Terroir é a palavra que mais escutamos entre os enófilos e profissionais do mundo do vinho. E por muito tempo, foi difícil definir exatamente o seu significado, já que não temos uma tradução literária da palavra para o português.

A junção dos fatores como clima, solo, topografia e homem é a definição mais próxima do que expressa a palavra Terroir. E por muito tempo sempre defendi essa linha de pensamento e estudo, assim como a maioria de profissionais que conheço. Já gravei vídeo para o youtube e também ensino em meus cursos essa teoria. Porém, recentemente, lendo uma nova linha de estudos da viticultura, do Master of Wine Stephen Skelton, parei para pensar e colocar em dúvida a questão: Terroir não seria marketing?

Vou explicar! Uma região ou sub-região produtora de vinhos no Velho Mundo, tem regras rígidas quanto ao plantio, vinhas, colheita e até mesmo o porta-enxerto que foi utilizado. Além é claro, das técnicas de vinificação, leveduras e barricas. Por fim, o desejo do enólogo de produzir exatamente o que consumidor final espera de um vinho daquela região, principalmente por tradição. Ou seja, se todo mundo produz dentro da lei e da tradição, os vinhos obviamente terão características similares.

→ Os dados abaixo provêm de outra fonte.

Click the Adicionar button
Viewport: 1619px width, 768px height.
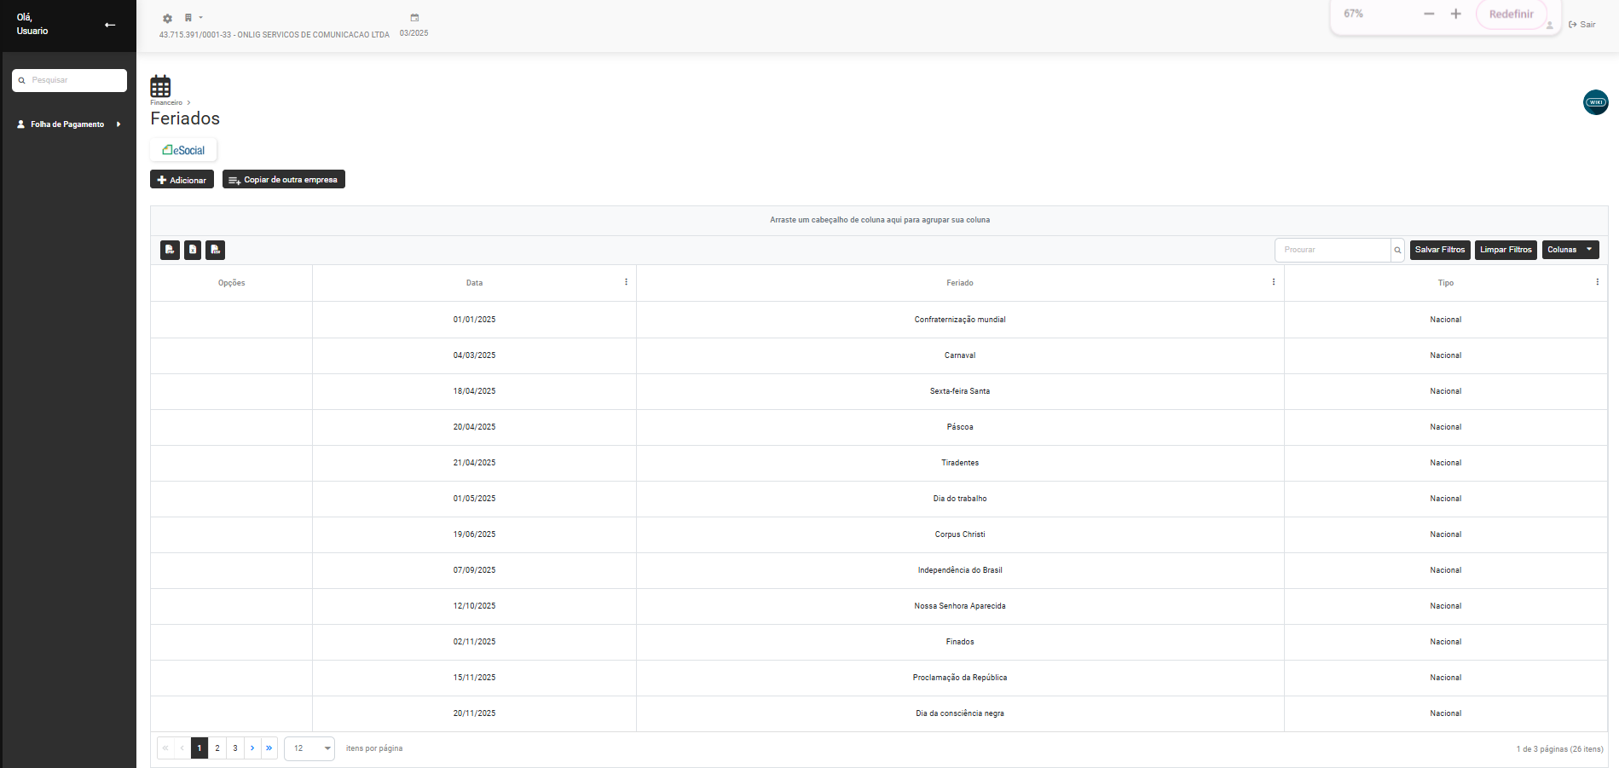[182, 180]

Exemplos práticos são colocados na linha de estudo, como os vinhos da Borgonha, no qual relata que o consumidor, críticos e livros já citam quais as características pré-definidas do vinho de tal região. Citamos os vinhos da AOC Gevrey-Chambertin que devem ser encorpados, firmes e ainda envolventes, essas todas definições já predeterminadas.

Surgem então as perguntas:

E se o produtor resolve mudar? Será bem aceito por críticos, mídia e consumidores? Se o produtor for julgado por não “expressar o terroir” da região? Ele deixará de vender o vinho? Perderá mercado? Mas é possível produzir um vinho em um terroir e não ser o terroir? Então seria um grande prática de “produções padrões” para expressar o tal terroir de cada região?

Podemos resumir em uma única resposta todas as questões acima. O TERROIR é muito mais que a junção dos elementos citados no primeiro parágrafo desse artigo. É muito mais do que um microclima, solo, história… É um conceito de marketing baseado nas expectativas já criadas por toda uma sociedade.

Terroir é uma defesa regional dos produtores de vinhos para que os produtores de outros países, principalmente Novo Mundo, não consigam colocar no mercado vinhos similares, mesmo que em uma degustação às cegas o Pinot Noir de Central Otago seja confundindo com um Borgonha. Por fim, que a frase na boca de todos seja: O vinho é excelente, mas não tem o terroir da Borgonha!